—Era hablar por hablar… —dijo Sauro, que parecía arrepentirse del reencuentro con Calvero, al constatar que su optimismo de nada iba a servirle, muy al contrario, a lo que contribuiría sería a ahondar su angustia, ya que el contraste de la situación de ambos era perjudicial y, lo que resultaba peor, removía el pasado con la confusión de sus obsesiones e inquietudes.

—No nos sucedía lo mismo… —musitó Calvero, sin que su mirada sobre las aguas del Margo paliara lo que en su interior continuaba rebullendo, una palpitación tan brumosa como turbia que le incitaba a perderse en su curso, a buscar lo que en él, más allá de los meandros, pudieran haber encontrado los ahogados con que el río abastecía las correspondientes desapariciones que una Ciudad de Sombra como Ofema necesitaba, para que el equilibrio entre los vivos y los muertos no alterase las razones de unos y otros.

9

Sauro asintió y observó su copa de coñac vacía.

—No somos iguales, es verdad… —dijo— y tampoco el diablo, perdona que vuelva a mencionarlo, pero es que reconozco su jugada y hasta me he congraciado con él, nos trata del mismo modo. A mí ya me dejó en paz de la mejor manera, pero a ti, por lo que cuentas, no quiere soltarte.

Calvero intentó sonreír sin conseguirlo, sin apartar la mirada de las aguas que se inmovilizaban en la lejanía, donde se acumulaban el mayor número de ahogados, que en las estadísticas eran más pobres que ricos, más hombres que mujeres y de igual número en la juventud que en la edad madura.

—Tienes que hacer una cosa… —dijo Sauro, a quien el río comenzaba a molestarle, como si la corriente contuviera un desorden de malos presagios—. Deja Ofema, cierra el despacho, olvida lo que fuiste o dejaste de ser, hay muchos sitios que merecen la pena, otras cosas, otra vida.

—¿Y el diablo…? —quiso saber Calvero, retomando la broma de Sauro, sin que su mirada percibiera otra cosa que los ahogados en la lejanía de las aguas.

—Está en el infierno, no hagas caso de mis bobadas.

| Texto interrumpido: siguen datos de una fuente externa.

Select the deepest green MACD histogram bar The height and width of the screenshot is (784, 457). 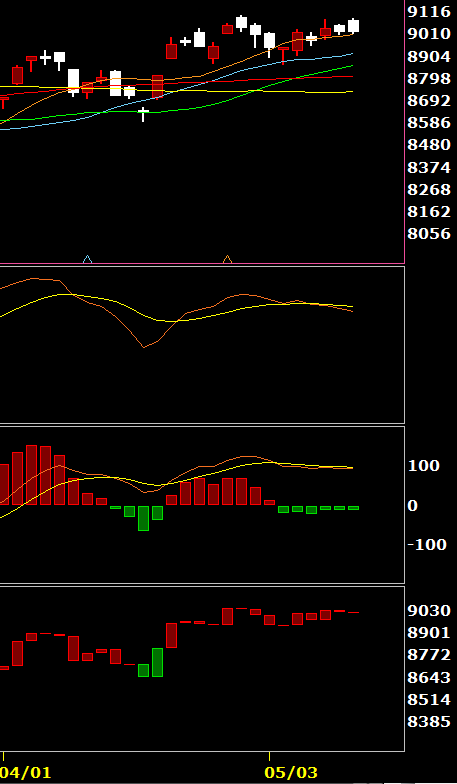click(144, 518)
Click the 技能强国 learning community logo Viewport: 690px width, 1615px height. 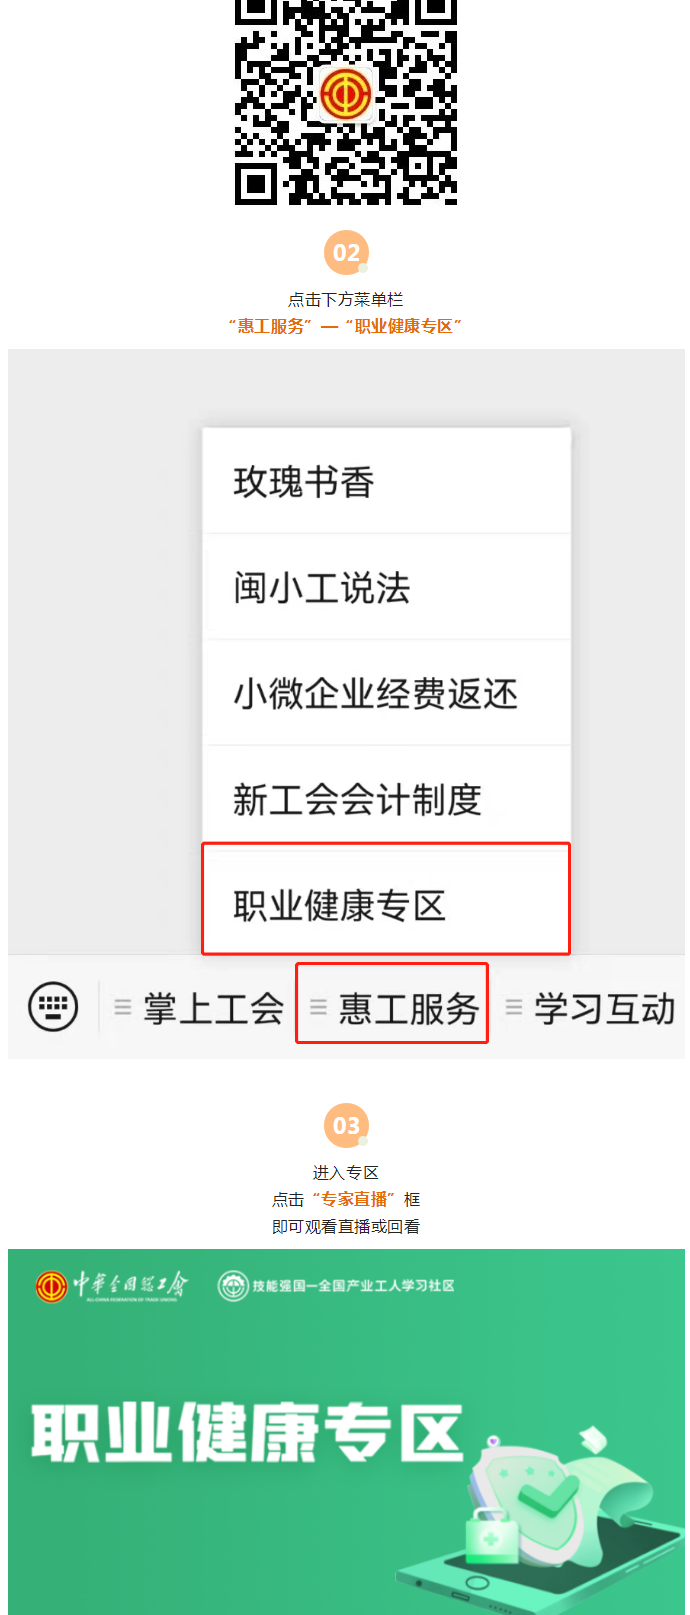click(x=336, y=1285)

—Me acunaba de niño… —musitó Calvero—. Iba conmigo cuando menos lo necesitaba pero, aun así, me echaba una mano. Vino a mi boda. Me puso el despacho.

—Entonces, aunque todo te haya ido mal, tienes que estarle agradecido.

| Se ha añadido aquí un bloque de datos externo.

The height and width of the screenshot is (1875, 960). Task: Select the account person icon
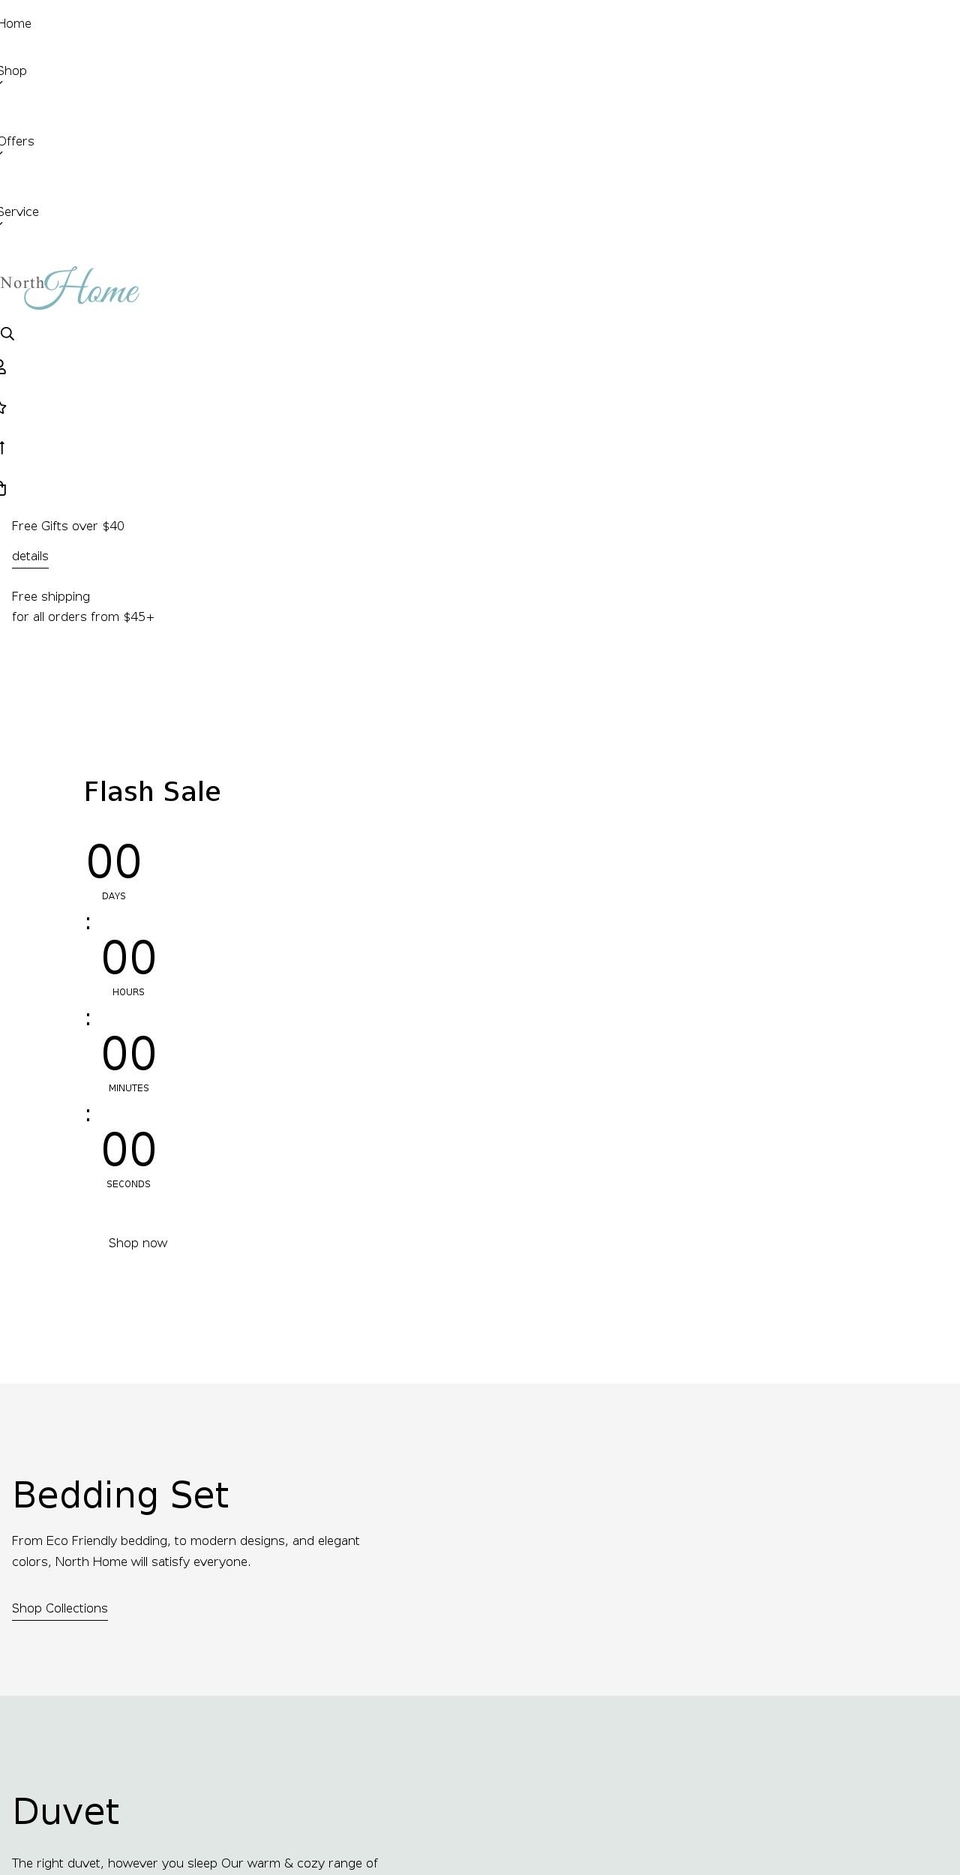3,368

—Si me voy de Ofema, te daré mi dirección… —prometió Calvero, y Sauro supo que no sería verdad, que cualquiera de las mentiras que habían compartido en los años juveniles, cuando las verdades resultaban con frecuencia muy dolorosas, tenía más solvencia que aquella, ya que Calvero no iba a sacar la cabeza a flote como podían hacerlo en sus sueños algunos de los ahogados del Margo, no iba a moverse ni volvería a contestar a sus llamadas, no tenían nada más que decirse.

Lo que cualquier Ciudad de Sombra supusiera en sus vidas igualaba los secretos de otros tantos que las habitaban, sin que ninguno llegara a esclarecer el sentido de su destino, aunque todos sabían que el diablo bajaba con frecuencia a ellas, les quitaba las novias, engañaba a las esposas, contrariaba a los hijos, enfrentaba a las nueras, hacía quebrar los negocios y las ilusiones y, hasta algunas noches, subido a la torre de la Colegiata, cuando ya el Margo se había helado, esparcía entre los copos de la nieve que anegaría la ciudad una mezcla de estupefacientes que ayudaría a hibernar a los dormidos, reservándose siempre, para su entretenimiento, a los pobres de espíritu que, como Calvero, apenas lograban conciliar el sueño y sobrellevaban despiertos las pesadillas que acarrea la vida a quienes tienen tantas dificultades para vivirla.

—No éramos nosotros, es verdad… —dijo Sauro cuando aquella tarde abrazó a Calvero para despedirse—, pero yo te engañaba, le había vendido el alma al diablo para no perder la salud y tú eras el perjudicado, el amigo al que debía sacrificar, ya que el diablo tiene esas exigencias.